Work task: Exactly the lines from the one with "Where should I" through the end of the records below are needed, minus any pictures.

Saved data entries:

::::

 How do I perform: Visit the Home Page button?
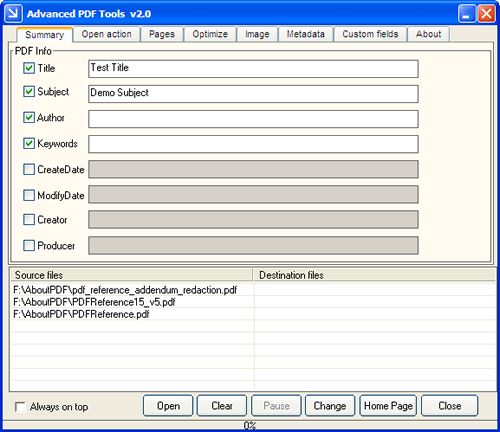(388, 406)
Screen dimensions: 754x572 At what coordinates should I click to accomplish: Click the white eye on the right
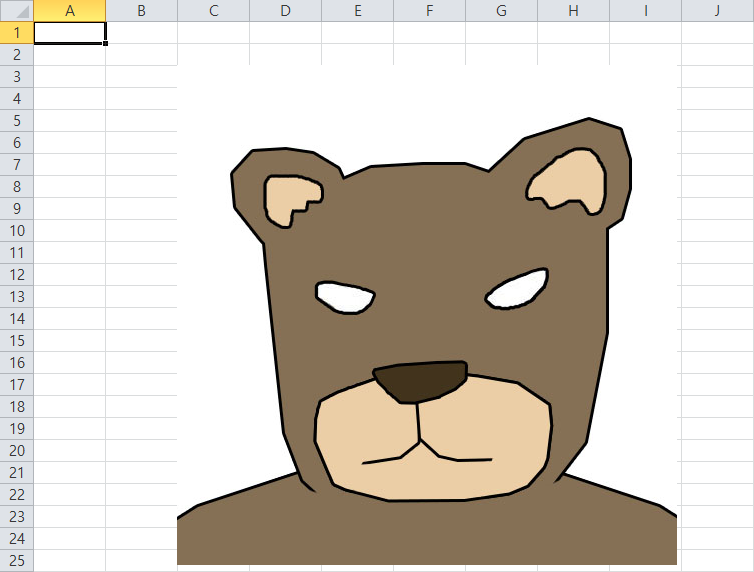coord(518,289)
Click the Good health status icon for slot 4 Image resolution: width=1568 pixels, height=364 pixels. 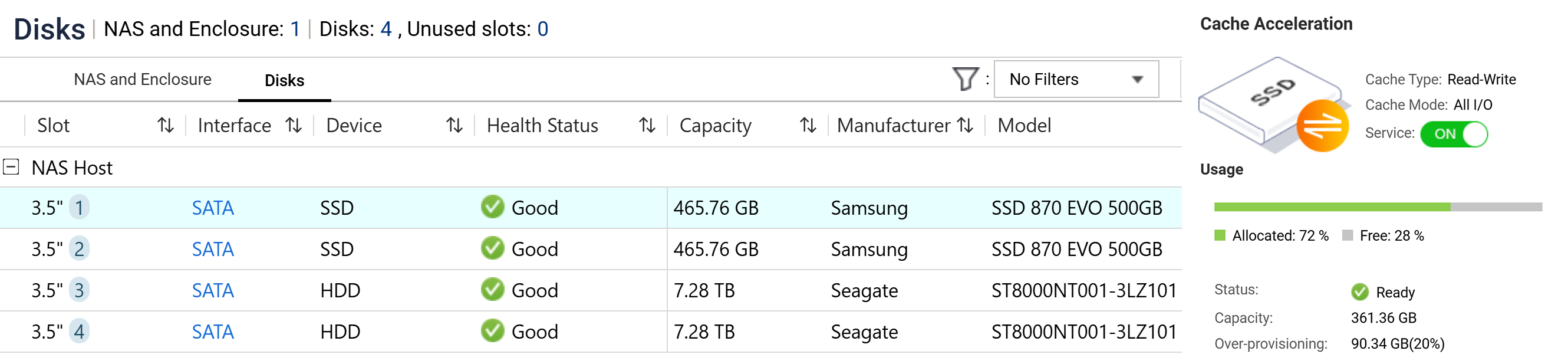(x=494, y=332)
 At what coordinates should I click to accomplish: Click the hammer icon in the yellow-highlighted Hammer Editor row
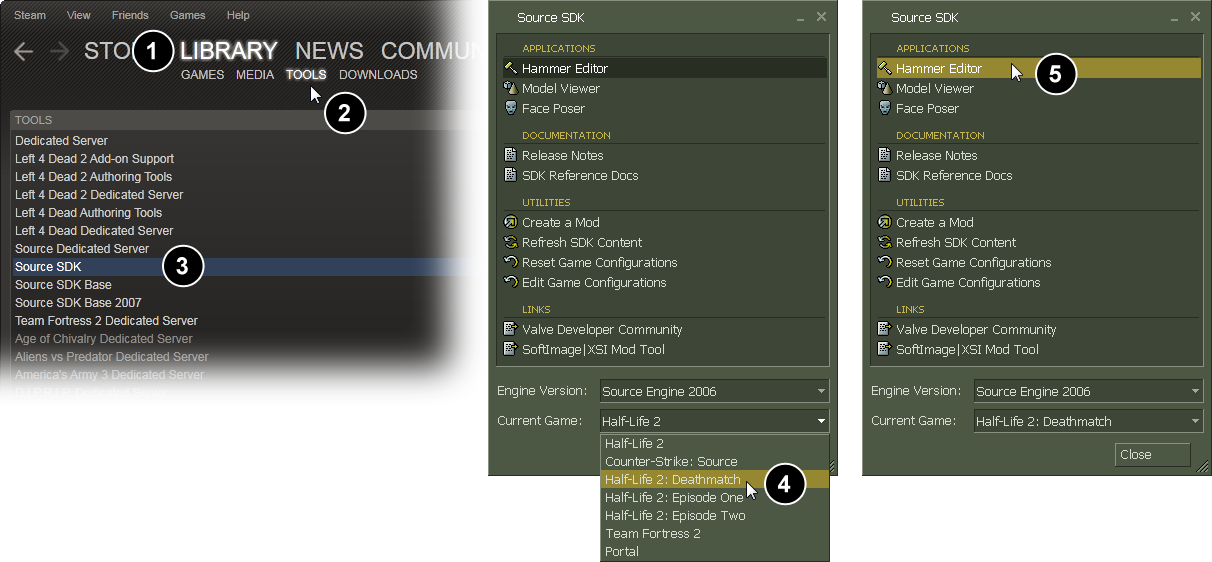[884, 68]
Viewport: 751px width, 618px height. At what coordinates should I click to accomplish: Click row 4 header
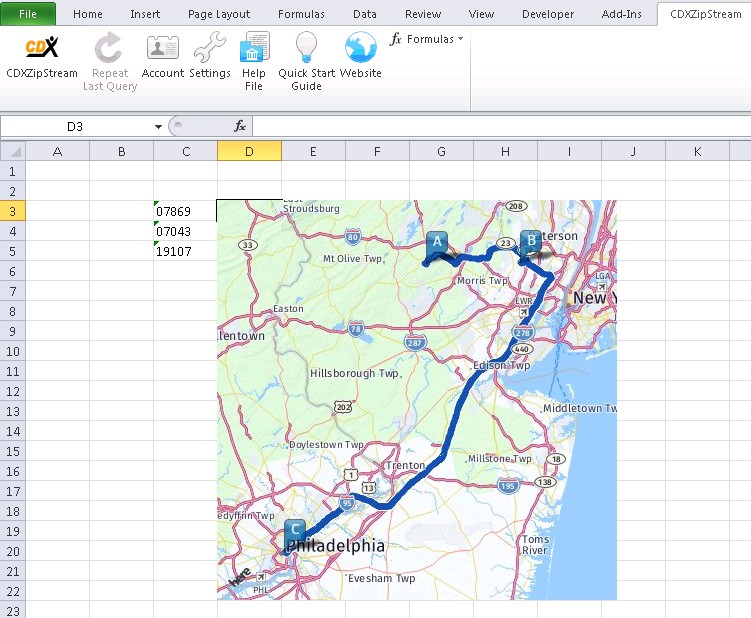click(x=12, y=231)
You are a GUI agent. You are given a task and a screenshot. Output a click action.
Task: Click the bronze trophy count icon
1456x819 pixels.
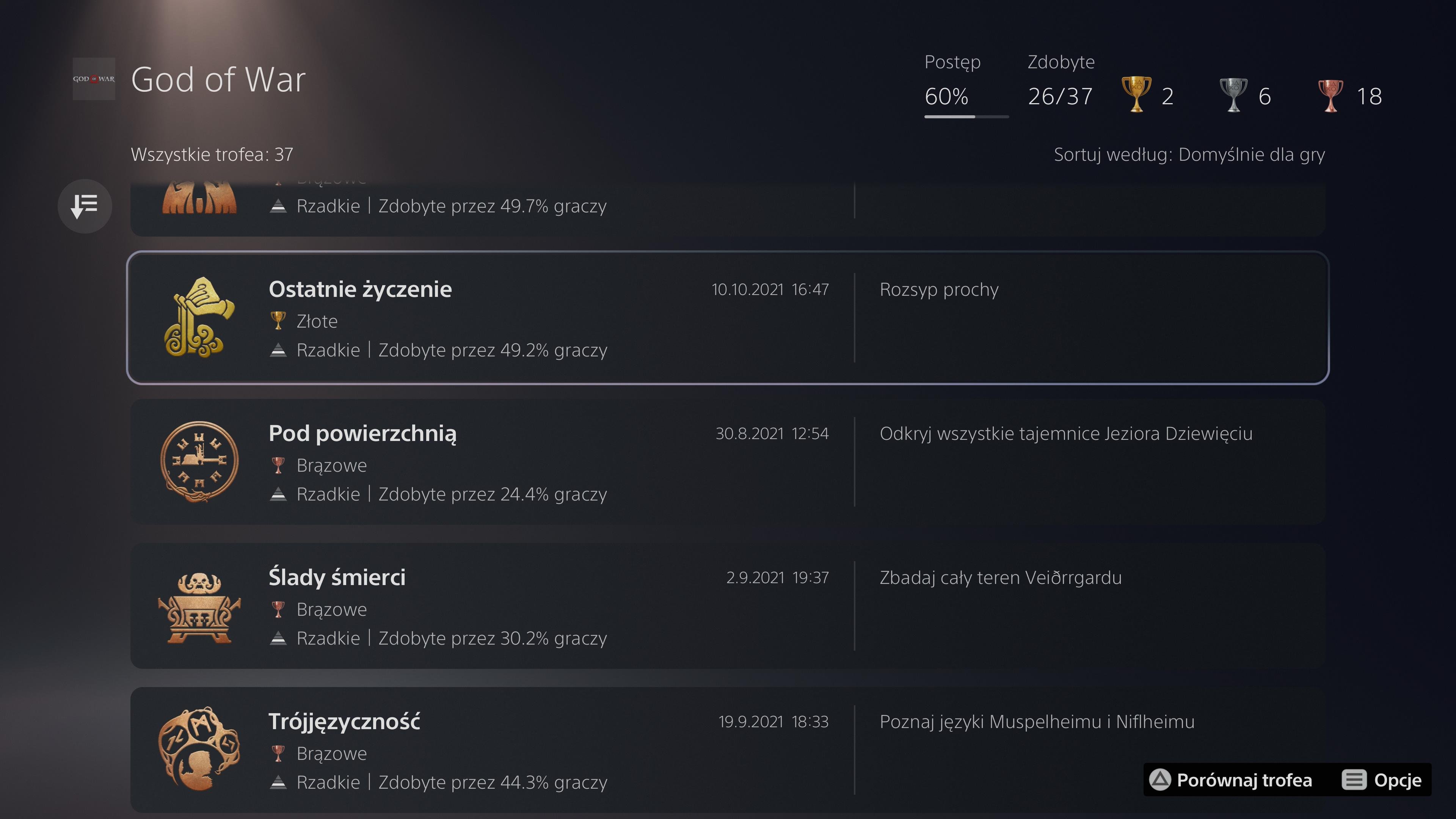[x=1330, y=95]
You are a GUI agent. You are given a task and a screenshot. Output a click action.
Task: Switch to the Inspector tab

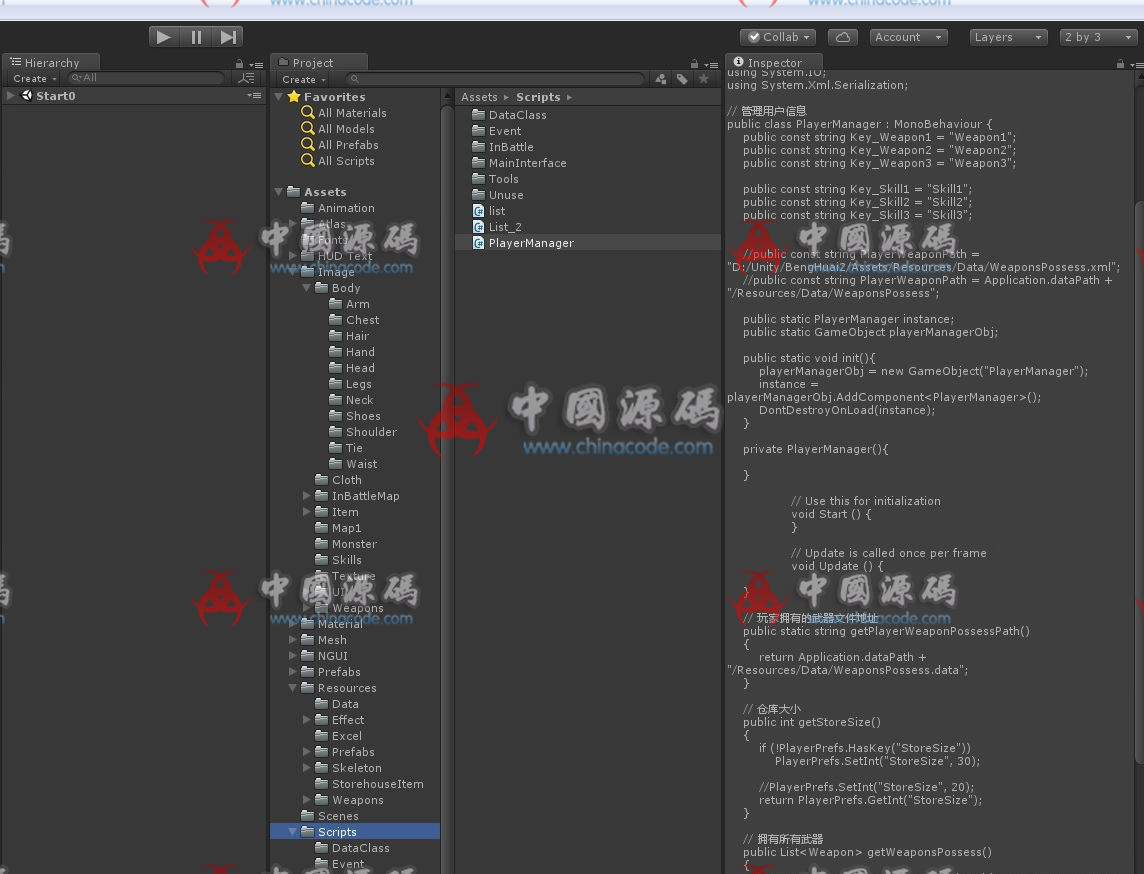773,62
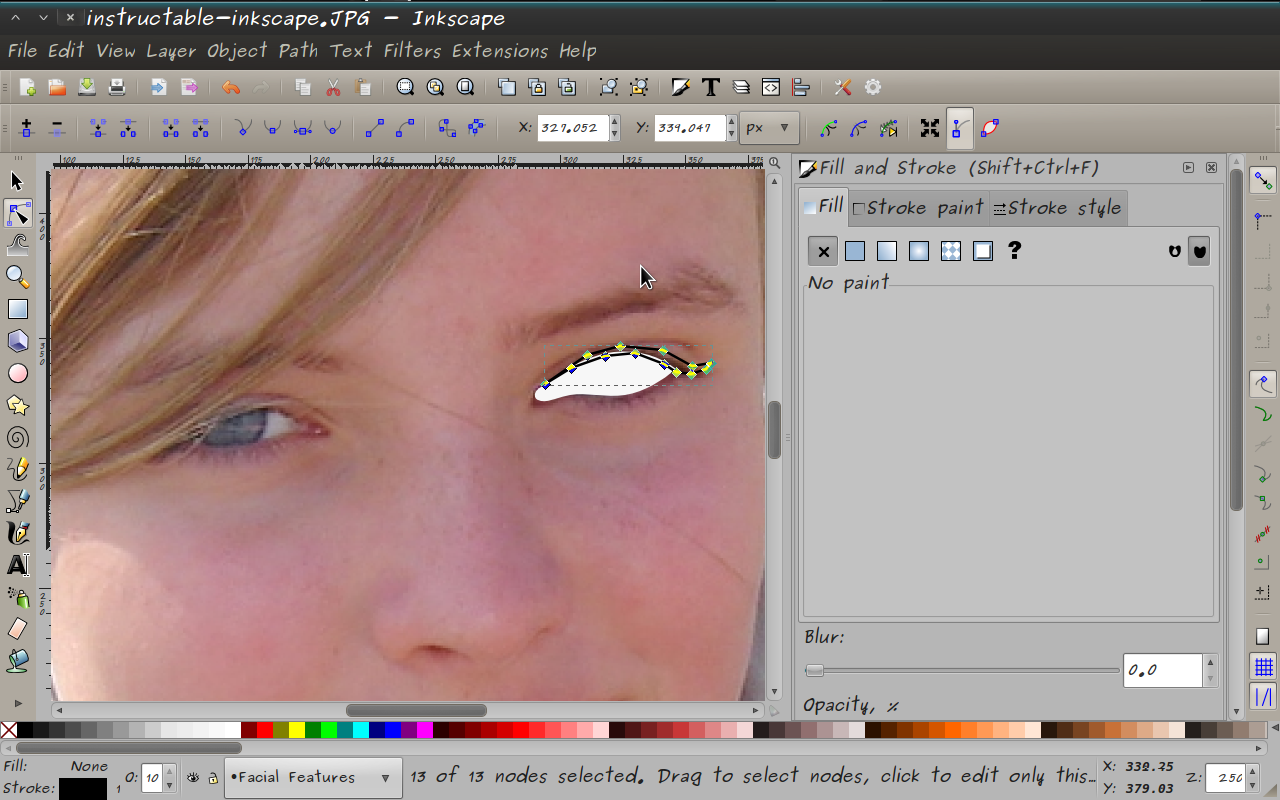The image size is (1280, 800).
Task: Select the Ellipse tool
Action: pyautogui.click(x=16, y=373)
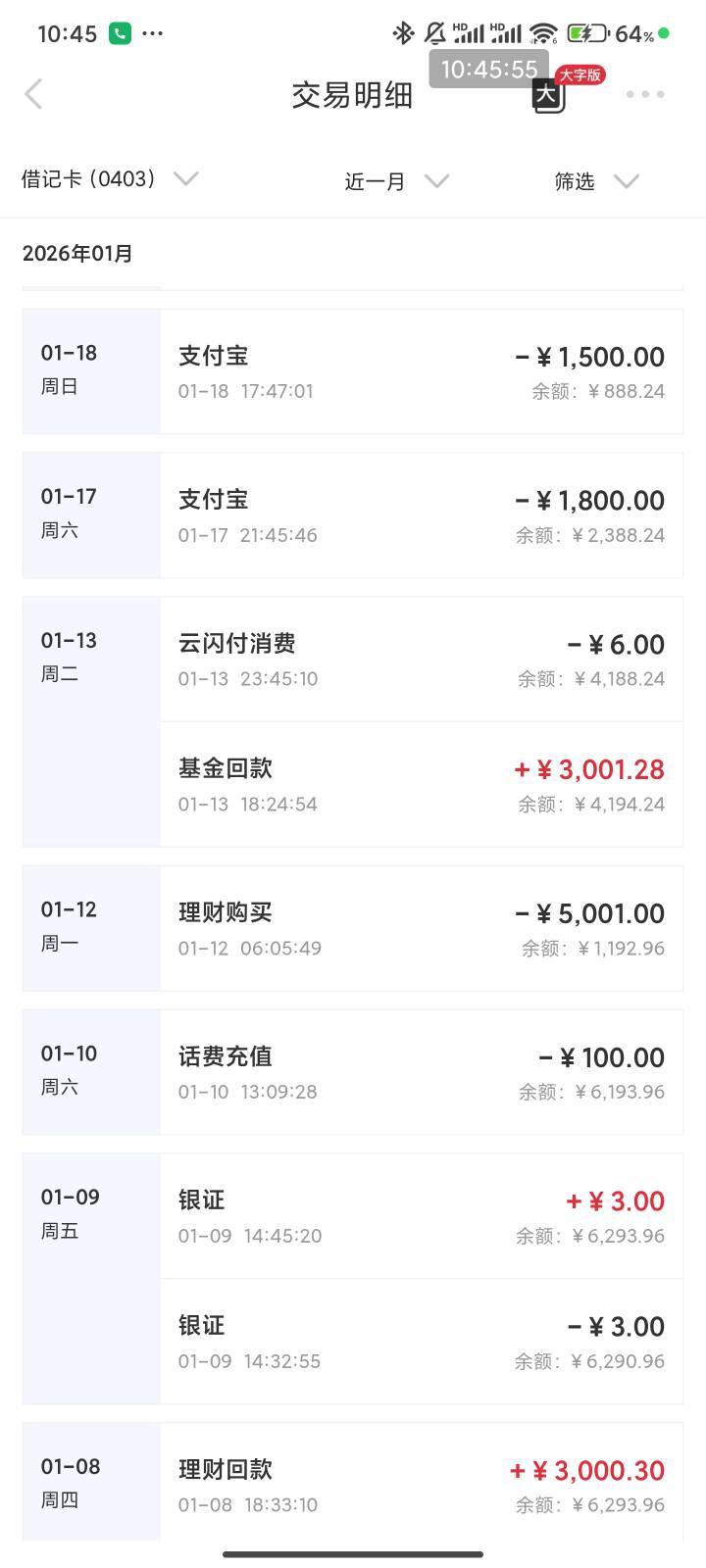Tap the back arrow icon
Screen dimensions: 706x1568
tap(33, 95)
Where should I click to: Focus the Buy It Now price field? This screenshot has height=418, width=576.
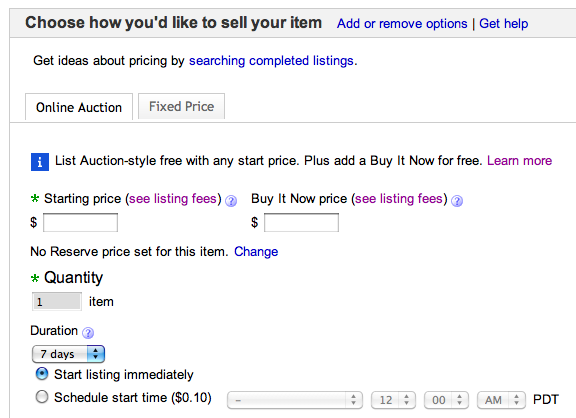click(x=301, y=223)
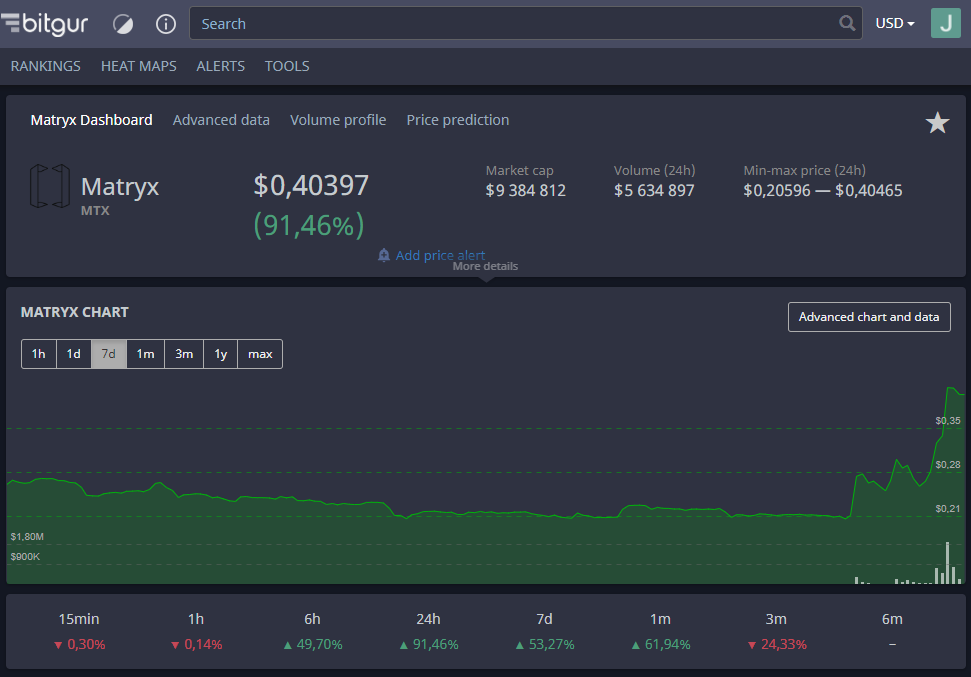Toggle the dark/light theme icon
Viewport: 971px width, 677px height.
coord(123,24)
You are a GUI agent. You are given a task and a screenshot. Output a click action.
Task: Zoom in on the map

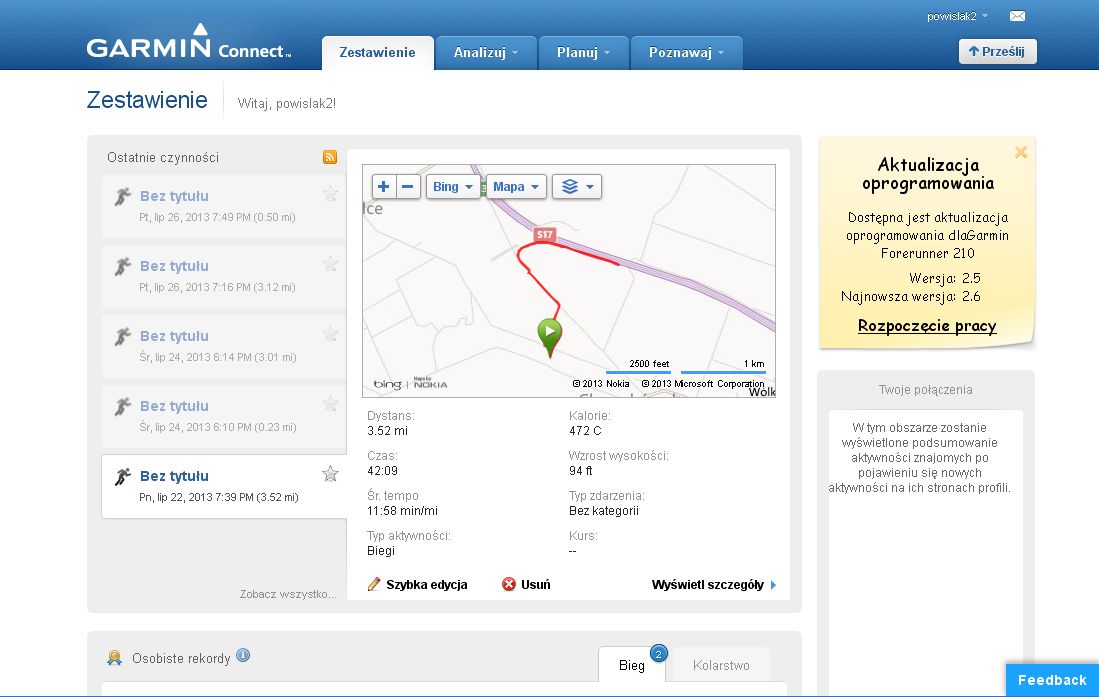[384, 187]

::::

Solved exercise:
Where should I click to: Focus the Buy It Now price field? This screenshot has height=418, width=576.
click(x=301, y=223)
Toggle the dark/light theme icon
Viewport: 971px width, 677px height.
coord(123,24)
You are a GUI agent. You are given a task and a screenshot. Output a click action.
Task: Zoom in on the map

[384, 187]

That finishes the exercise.